_Task objective_
Rewrite the records from the start through the line with "tap(270, 228)", replacing "circle indicator" with "dot indicator" and leaving everything else the same.

_Listed records_
** Start **

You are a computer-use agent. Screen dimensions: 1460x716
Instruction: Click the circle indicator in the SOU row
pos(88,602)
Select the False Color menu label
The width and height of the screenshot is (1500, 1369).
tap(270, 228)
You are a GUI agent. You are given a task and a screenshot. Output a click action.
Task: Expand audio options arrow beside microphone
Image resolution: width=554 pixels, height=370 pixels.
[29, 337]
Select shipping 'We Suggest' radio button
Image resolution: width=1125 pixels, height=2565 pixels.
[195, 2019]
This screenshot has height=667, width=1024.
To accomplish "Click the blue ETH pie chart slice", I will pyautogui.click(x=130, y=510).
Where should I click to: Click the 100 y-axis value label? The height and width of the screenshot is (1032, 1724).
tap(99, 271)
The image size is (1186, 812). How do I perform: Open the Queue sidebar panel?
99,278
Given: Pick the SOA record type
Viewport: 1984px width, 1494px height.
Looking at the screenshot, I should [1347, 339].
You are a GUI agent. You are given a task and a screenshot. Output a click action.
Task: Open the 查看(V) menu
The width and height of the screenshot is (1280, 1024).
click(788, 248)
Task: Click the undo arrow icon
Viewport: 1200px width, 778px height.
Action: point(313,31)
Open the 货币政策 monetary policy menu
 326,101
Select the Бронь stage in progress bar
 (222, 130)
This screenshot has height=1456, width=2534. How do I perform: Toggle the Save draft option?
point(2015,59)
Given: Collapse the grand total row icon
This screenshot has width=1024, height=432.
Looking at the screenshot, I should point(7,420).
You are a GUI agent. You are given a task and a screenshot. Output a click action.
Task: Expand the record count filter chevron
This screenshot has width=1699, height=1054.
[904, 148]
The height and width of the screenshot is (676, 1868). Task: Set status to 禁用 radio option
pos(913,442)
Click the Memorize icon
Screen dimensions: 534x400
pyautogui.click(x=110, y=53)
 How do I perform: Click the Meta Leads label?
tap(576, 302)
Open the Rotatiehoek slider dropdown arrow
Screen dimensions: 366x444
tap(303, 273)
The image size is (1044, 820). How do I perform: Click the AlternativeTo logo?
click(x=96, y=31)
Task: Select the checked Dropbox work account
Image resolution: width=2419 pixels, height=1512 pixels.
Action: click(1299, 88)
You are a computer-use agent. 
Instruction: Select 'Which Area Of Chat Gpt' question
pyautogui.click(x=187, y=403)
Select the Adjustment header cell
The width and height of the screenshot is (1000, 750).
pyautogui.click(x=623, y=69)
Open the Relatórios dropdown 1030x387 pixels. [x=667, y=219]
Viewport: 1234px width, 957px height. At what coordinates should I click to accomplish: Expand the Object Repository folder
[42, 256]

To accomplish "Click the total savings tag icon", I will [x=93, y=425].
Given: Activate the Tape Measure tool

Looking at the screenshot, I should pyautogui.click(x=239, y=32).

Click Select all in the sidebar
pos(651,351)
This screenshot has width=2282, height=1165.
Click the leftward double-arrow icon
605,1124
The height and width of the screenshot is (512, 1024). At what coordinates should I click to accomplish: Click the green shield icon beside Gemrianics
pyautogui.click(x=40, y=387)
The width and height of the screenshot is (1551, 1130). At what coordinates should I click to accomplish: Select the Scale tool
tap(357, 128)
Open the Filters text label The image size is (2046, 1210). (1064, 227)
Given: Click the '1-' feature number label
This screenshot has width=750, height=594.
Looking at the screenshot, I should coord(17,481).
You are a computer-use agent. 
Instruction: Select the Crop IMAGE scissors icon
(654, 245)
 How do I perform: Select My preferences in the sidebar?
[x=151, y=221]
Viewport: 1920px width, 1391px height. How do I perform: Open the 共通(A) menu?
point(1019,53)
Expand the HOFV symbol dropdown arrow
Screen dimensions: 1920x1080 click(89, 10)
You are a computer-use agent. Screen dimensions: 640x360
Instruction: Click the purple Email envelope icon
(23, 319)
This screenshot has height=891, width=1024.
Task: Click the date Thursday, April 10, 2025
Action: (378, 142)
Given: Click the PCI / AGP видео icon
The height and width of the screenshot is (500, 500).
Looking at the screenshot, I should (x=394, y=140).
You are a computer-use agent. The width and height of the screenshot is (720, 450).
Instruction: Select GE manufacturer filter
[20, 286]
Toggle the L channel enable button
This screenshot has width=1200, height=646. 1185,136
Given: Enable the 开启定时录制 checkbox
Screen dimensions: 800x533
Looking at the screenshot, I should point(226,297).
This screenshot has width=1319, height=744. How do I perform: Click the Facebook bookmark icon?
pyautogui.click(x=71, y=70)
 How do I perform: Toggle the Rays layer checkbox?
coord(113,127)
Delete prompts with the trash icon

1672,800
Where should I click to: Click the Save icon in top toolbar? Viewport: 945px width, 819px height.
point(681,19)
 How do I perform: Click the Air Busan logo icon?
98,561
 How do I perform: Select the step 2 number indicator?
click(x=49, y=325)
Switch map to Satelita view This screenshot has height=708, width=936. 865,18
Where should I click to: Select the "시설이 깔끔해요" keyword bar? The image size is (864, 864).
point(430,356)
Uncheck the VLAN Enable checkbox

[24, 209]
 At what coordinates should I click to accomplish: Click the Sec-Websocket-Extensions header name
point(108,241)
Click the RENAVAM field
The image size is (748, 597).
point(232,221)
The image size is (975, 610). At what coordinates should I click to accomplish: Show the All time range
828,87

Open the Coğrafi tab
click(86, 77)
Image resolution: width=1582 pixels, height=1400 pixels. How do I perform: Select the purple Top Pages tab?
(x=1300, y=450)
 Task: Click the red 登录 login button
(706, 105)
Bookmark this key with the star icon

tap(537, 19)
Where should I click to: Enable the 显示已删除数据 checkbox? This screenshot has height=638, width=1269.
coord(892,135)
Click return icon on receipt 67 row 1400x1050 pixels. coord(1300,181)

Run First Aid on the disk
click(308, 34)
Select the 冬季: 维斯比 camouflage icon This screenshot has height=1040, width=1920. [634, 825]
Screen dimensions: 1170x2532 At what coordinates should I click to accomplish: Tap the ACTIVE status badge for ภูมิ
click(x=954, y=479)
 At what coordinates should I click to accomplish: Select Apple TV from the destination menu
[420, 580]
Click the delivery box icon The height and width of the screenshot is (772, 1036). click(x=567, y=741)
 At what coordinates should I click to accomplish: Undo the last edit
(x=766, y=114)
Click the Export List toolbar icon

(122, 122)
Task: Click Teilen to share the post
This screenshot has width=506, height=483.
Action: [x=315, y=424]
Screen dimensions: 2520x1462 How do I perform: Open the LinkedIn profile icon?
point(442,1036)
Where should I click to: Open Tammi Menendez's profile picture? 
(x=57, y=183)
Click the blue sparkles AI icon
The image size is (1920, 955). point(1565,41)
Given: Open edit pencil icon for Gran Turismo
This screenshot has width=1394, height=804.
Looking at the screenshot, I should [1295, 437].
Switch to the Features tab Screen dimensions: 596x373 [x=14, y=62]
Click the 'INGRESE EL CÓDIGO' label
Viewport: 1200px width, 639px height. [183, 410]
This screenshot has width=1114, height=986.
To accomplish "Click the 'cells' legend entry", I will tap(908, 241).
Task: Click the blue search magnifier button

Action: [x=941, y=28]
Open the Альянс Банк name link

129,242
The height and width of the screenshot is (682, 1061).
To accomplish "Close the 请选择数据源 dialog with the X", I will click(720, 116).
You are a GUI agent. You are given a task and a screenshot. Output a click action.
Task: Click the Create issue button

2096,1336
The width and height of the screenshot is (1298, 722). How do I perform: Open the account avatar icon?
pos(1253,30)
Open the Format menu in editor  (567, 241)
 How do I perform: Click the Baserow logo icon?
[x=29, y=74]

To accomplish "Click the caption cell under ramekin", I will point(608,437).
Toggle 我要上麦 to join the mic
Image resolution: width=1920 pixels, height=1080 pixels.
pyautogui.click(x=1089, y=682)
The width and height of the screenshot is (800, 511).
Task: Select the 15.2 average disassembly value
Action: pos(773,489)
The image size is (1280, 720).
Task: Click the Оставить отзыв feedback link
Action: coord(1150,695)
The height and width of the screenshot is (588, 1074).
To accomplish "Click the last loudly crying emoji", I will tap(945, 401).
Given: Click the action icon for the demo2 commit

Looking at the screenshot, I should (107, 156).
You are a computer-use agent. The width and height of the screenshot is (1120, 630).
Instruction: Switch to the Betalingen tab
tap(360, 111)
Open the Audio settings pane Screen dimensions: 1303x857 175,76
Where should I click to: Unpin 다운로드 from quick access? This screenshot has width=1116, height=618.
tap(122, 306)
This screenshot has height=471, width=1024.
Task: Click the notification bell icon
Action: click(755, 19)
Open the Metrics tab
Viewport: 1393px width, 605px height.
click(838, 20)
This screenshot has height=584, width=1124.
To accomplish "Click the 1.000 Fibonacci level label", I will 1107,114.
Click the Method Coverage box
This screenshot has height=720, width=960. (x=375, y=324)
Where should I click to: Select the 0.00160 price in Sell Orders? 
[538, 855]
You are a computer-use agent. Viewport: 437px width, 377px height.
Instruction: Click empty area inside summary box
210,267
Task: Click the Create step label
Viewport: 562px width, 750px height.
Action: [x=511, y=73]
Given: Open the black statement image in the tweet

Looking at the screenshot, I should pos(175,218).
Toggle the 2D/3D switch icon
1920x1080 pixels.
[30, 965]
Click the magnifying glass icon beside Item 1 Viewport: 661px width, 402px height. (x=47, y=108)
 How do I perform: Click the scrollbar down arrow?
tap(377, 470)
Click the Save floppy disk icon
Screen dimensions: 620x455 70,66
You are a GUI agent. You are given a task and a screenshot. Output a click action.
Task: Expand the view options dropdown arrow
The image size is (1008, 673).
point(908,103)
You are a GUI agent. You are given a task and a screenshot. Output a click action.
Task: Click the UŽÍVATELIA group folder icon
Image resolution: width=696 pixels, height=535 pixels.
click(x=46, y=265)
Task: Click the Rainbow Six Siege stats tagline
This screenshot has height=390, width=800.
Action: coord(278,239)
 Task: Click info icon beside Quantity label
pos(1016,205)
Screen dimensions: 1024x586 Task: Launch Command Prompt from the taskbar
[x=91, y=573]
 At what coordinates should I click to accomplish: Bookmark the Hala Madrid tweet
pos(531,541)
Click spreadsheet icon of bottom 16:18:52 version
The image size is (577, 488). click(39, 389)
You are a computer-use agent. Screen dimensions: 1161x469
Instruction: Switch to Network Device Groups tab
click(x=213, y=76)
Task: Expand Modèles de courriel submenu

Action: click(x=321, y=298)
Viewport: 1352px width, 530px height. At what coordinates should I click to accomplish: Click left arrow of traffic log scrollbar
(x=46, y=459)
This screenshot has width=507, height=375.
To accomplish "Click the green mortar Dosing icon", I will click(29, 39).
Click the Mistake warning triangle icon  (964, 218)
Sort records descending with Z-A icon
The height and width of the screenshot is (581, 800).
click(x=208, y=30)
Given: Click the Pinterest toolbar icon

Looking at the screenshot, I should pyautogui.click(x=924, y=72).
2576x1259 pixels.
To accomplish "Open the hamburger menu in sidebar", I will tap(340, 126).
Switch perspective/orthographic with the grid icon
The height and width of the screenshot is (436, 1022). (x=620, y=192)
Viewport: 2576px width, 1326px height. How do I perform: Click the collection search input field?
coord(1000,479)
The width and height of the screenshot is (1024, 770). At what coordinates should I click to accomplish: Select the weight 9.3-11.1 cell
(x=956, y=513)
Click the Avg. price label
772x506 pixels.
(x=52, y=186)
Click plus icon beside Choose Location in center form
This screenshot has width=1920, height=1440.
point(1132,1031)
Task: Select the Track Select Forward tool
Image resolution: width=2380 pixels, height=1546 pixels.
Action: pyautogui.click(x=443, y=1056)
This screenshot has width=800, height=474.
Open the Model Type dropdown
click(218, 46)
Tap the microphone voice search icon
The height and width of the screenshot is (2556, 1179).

** End **

_Worked answer_
You are a computer-use agent. Screen dimensions: 1460x716
Instruction: Click the dot indicator in the SOU row
pos(88,602)
Select the False Color menu label
The width and height of the screenshot is (1500, 1369).
tap(270, 228)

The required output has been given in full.